The NCCN intermediate risk group is currently defined as having any of the following:
- Stage T2b or T2c, or
- PSA 10- 20 ng/ml, or
- Gleason score = 7
(If multiple risk factors are present, the clinician may optionally deem it high risk)

D'Amico advocates the intermediate risk subgrouping proposed by Zumsteg et al at Memorial Sloan Kettering (MSK) last year:

Unfavorable Intermediate Risk:
- NCCN intermediate risk, as defined above, plus
- Predominant Gleason grade 4 (i.e., Gleason score 4+3), or
- Percentage of positive biopsy cores≥ 50%, or
- Multiple NCCN intermediate risk factors

Favorable Intermediate Risk:
- NCCN intermediate risk, as defined above, but only those with
- Predominant Gleason grade 3 (i.e., Gleason score 3+4), and
- Percentage of positive biopsy cores <50%, and
- No more than one NCCN intermediate risk factor

If the information on percentage of positive biopsy cores was collected, he would like to see a post-analysis with the new proposed subgroupings. He also calls for post-analysis of other studies among intermediate risk men, like the recently completed RTOG 0126 trial of dose escalation, the ongoing RTOG 0815 trial of short term ADT with high dose RT, and the above-mentioned DART 01/05 trial of long-term vs short-term ADT with high dose RT.
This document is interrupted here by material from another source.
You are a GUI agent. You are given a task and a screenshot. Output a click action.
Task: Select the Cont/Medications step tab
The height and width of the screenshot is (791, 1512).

Another drawback associated with the Pisansky study is that only doses of 70 Gy were used, whereas 80 Gy has better oncological outcomes. This was proven by RTOG 0126 presented in September, but had already been incorporated into standard-of-care practice by many clinicians based on earlier studies. It is often the case in long-term clinical trials of radiation therapies that the findings have become irrelevant by the time they are published owing to technological advances, and enhancements in our understanding of oncology. It may be that Zumsteg's proposed improvement in risk stratification may already be outdated by the growing use of multiparametric MRI-targeted biopsies -- is 50% positive biopsy cores still a useful cutoff point when more cores are taken in suspicious areas?
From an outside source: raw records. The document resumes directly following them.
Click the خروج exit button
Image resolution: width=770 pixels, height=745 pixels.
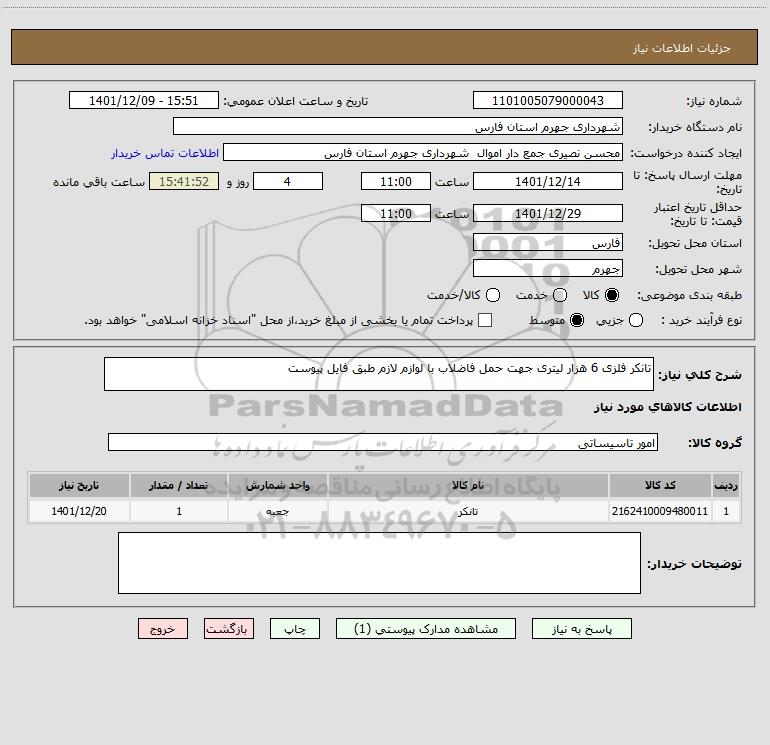pos(163,629)
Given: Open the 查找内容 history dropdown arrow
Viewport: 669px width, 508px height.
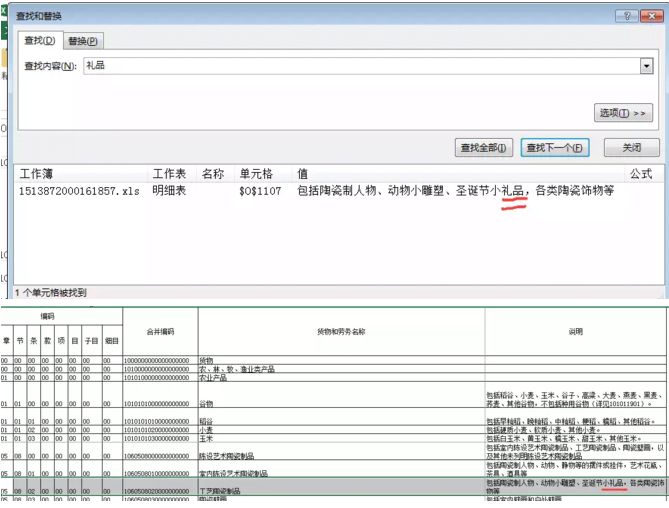Looking at the screenshot, I should 646,66.
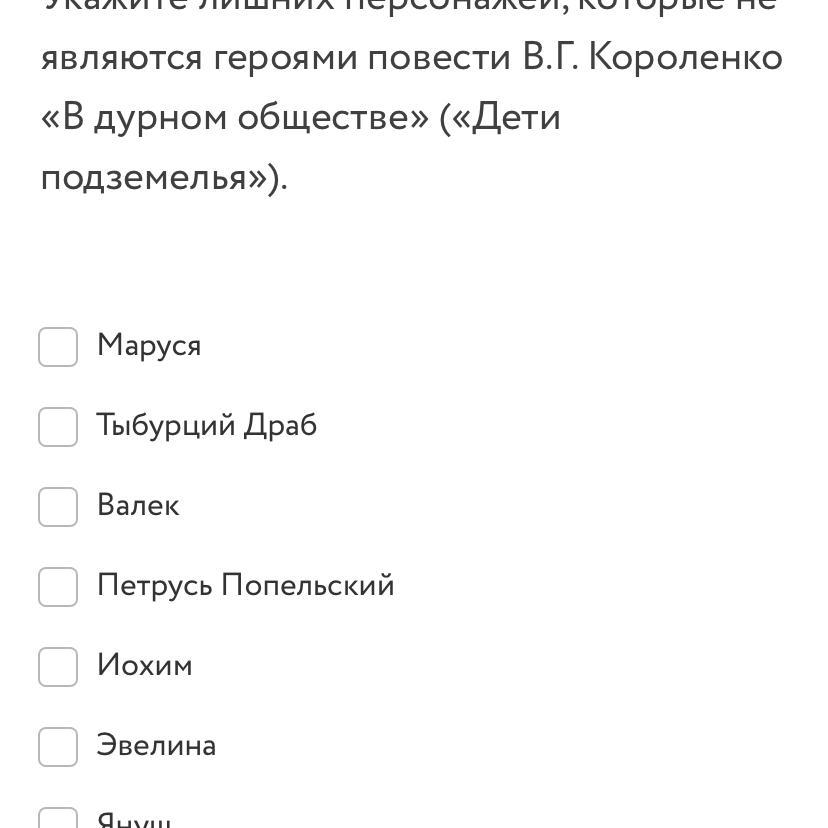Mark the Иохим checkbox

point(58,667)
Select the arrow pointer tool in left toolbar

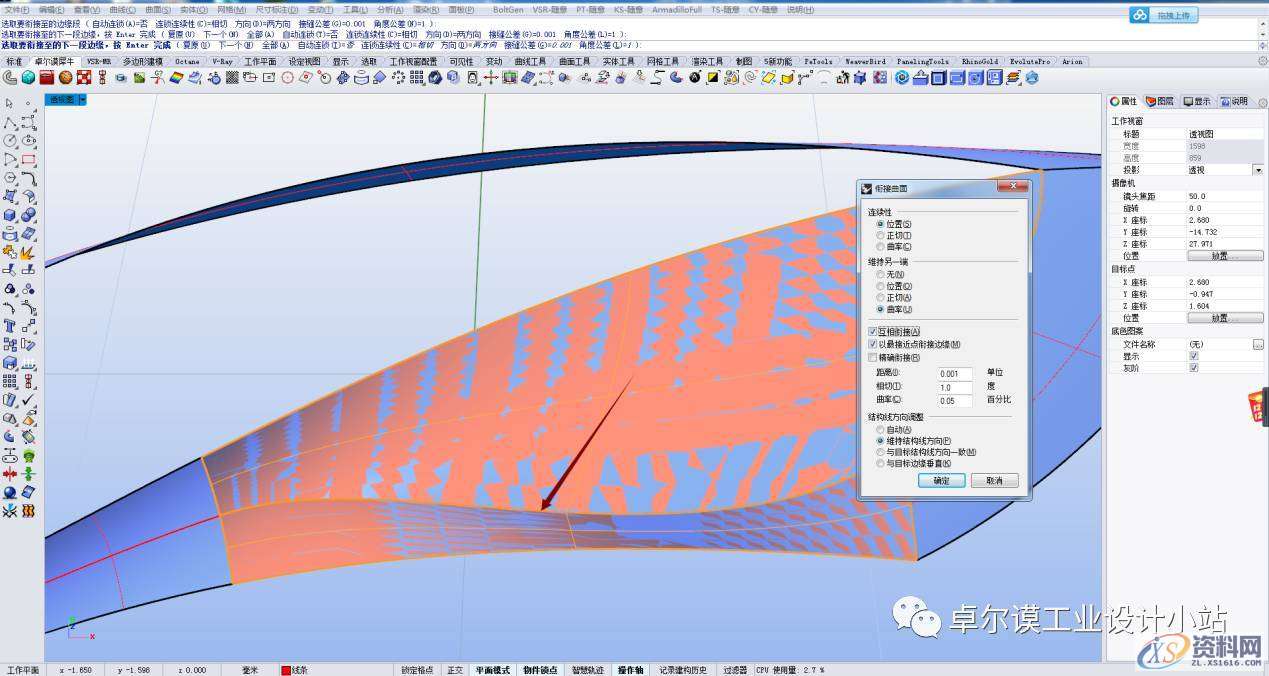tap(10, 103)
Dr. Klotz has argued that favorable intermediate risk men also can safely choose Active Surveillance, given close monitoring with multiparametric MRI. With that inclusion, there really are no treatment choices that are different for low risk and favorable intermediate risk men - Active Surveillance/Watchful Waiting (if life expectancy is low), RP, focal therapy, brachy monotherapy, SBRT, IMRT or PBRT. Treatment choices for both unfavorable intermediate risk and high risk men are the same - brachy or PBRT boost therapy, SBRT, IMRT (all with adjuvant ADT), RP, or Watchful Waiting (if life expectancy is low). One could reasonably argue that only two risk categories are necessary - favorable risk or unfavorable risk. This binary distinction has been used in a number of clinical trials.
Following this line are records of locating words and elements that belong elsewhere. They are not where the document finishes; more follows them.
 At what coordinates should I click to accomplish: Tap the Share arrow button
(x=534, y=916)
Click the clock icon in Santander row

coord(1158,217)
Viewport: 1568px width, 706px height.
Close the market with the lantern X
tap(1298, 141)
It is not necessary to have consensus on risk stratification. Indeed, even within the NCCN network, UCSF uses a CAPRA scoring system, and MSK uses Zumsteg's intermediate risk distinction. It is, however, useful to clinicians trying to apply the findings of such research studies to have a common terminology and to make distinctions where they might change treatment decisions. D'Amico's opinions on this subject carry a lot of weight.